(Entries taken from a collection)
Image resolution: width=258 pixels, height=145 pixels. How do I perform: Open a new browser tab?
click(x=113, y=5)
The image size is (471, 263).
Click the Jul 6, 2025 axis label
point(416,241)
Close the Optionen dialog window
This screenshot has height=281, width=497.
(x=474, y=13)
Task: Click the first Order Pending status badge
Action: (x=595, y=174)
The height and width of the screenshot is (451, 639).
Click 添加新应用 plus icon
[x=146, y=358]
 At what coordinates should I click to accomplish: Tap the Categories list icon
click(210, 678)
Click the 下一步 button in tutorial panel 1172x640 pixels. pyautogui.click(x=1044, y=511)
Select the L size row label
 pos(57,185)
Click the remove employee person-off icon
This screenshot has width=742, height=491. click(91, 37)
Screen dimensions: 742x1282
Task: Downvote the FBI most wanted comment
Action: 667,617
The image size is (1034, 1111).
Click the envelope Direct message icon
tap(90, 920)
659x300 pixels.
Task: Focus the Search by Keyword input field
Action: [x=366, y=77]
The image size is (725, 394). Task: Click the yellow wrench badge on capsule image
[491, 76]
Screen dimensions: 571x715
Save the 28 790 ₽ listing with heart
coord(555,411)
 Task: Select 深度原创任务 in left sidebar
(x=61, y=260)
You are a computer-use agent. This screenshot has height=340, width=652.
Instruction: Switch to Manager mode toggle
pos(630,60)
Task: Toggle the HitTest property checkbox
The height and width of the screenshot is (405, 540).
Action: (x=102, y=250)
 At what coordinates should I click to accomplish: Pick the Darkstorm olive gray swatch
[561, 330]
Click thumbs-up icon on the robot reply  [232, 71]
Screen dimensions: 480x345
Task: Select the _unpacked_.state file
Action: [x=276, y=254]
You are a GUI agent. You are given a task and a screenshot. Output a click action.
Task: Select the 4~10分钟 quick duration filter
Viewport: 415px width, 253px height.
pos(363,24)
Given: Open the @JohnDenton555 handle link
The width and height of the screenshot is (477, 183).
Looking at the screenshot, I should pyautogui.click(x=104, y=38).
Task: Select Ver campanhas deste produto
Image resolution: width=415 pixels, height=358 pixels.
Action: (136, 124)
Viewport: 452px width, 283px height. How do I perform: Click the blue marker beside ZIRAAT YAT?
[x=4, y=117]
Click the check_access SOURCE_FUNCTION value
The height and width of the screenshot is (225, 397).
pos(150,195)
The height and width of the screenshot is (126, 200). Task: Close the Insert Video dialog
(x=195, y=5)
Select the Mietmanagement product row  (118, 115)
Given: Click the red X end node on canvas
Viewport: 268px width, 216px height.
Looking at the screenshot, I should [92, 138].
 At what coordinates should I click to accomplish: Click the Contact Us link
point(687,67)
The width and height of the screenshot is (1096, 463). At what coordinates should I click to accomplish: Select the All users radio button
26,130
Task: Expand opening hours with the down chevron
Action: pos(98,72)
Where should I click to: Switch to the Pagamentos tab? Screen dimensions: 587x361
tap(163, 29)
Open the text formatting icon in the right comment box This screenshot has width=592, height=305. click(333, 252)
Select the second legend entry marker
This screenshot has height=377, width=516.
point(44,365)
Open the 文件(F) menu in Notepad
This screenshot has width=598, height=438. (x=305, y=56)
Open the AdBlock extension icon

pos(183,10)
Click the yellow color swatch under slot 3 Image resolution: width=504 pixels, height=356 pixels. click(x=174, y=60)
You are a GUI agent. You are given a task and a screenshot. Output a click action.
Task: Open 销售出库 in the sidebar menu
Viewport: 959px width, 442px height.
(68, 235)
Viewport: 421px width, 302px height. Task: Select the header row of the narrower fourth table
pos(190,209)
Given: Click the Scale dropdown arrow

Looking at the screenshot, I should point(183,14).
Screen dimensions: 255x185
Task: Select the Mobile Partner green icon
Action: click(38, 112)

» Task requirements
All of the records above are to be returned exactly as they stand.

» Answer space
Image resolution: width=258 pixels, height=145 pixels. How do I perform: Open a new browser tab?
click(x=113, y=5)
The image size is (471, 263).
Click the Jul 6, 2025 axis label
point(416,241)
Close the Optionen dialog window
This screenshot has height=281, width=497.
(x=474, y=13)
Task: Click the first Order Pending status badge
Action: (x=595, y=174)
The height and width of the screenshot is (451, 639).
Click 添加新应用 plus icon
[x=146, y=358]
 At what coordinates should I click to accomplish: Tap the Categories list icon
click(210, 678)
Click the 下一步 button in tutorial panel 1172x640 pixels. pyautogui.click(x=1044, y=511)
Select the L size row label
 pos(57,185)
Click the remove employee person-off icon
This screenshot has width=742, height=491. click(91, 37)
Screen dimensions: 742x1282
Task: Downvote the FBI most wanted comment
Action: 667,617
The image size is (1034, 1111).
Click the envelope Direct message icon
tap(90, 920)
659x300 pixels.
Task: Focus the Search by Keyword input field
Action: [x=366, y=77]
The image size is (725, 394). Task: Click the yellow wrench badge on capsule image
[491, 76]
Screen dimensions: 571x715
Save the 28 790 ₽ listing with heart
coord(555,411)
 Task: Select 深度原创任务 in left sidebar
(x=61, y=260)
You are a computer-use agent. This screenshot has height=340, width=652.
Instruction: Switch to Manager mode toggle
pos(630,60)
Task: Toggle the HitTest property checkbox
The height and width of the screenshot is (405, 540).
Action: (x=102, y=250)
 At what coordinates should I click to accomplish: Pick the Darkstorm olive gray swatch
[561, 330]
Click thumbs-up icon on the robot reply  [232, 71]
Screen dimensions: 480x345
Task: Select the _unpacked_.state file
Action: [x=276, y=254]
You are a GUI agent. You are given a task and a screenshot. Output a click action.
Task: Select the 4~10分钟 quick duration filter
Viewport: 415px width, 253px height.
pos(363,24)
Given: Open the @JohnDenton555 handle link
The width and height of the screenshot is (477, 183).
Looking at the screenshot, I should pyautogui.click(x=104, y=38).
Task: Select Ver campanhas deste produto
Image resolution: width=415 pixels, height=358 pixels.
Action: (136, 124)
Viewport: 452px width, 283px height. How do I perform: Click the blue marker beside ZIRAAT YAT?
[x=4, y=117]
Click the check_access SOURCE_FUNCTION value
The height and width of the screenshot is (225, 397).
pos(150,195)
The height and width of the screenshot is (126, 200). Task: Close the Insert Video dialog
(x=195, y=5)
Select the Mietmanagement product row  (118, 115)
Given: Click the red X end node on canvas
Viewport: 268px width, 216px height.
Looking at the screenshot, I should [92, 138].
 At what coordinates should I click to accomplish: Click the Contact Us link
point(687,67)
The width and height of the screenshot is (1096, 463). At what coordinates should I click to accomplish: Select the All users radio button
26,130
Task: Expand opening hours with the down chevron
Action: pos(98,72)
Where should I click to: Switch to the Pagamentos tab? Screen dimensions: 587x361
tap(163, 29)
Open the text formatting icon in the right comment box This screenshot has width=592, height=305. click(333, 252)
Select the second legend entry marker
This screenshot has height=377, width=516.
point(44,365)
Open the 文件(F) menu in Notepad
This screenshot has width=598, height=438. (x=305, y=56)
Open the AdBlock extension icon

pos(183,10)
Click the yellow color swatch under slot 3 Image resolution: width=504 pixels, height=356 pixels. click(x=174, y=60)
You are a GUI agent. You are given a task and a screenshot. Output a click action.
Task: Open 销售出库 in the sidebar menu
Viewport: 959px width, 442px height.
(68, 235)
Viewport: 421px width, 302px height. Task: Select the header row of the narrower fourth table
pos(190,209)
Given: Click the Scale dropdown arrow

Looking at the screenshot, I should point(183,14).
Screen dimensions: 255x185
Task: Select the Mobile Partner green icon
Action: click(38, 112)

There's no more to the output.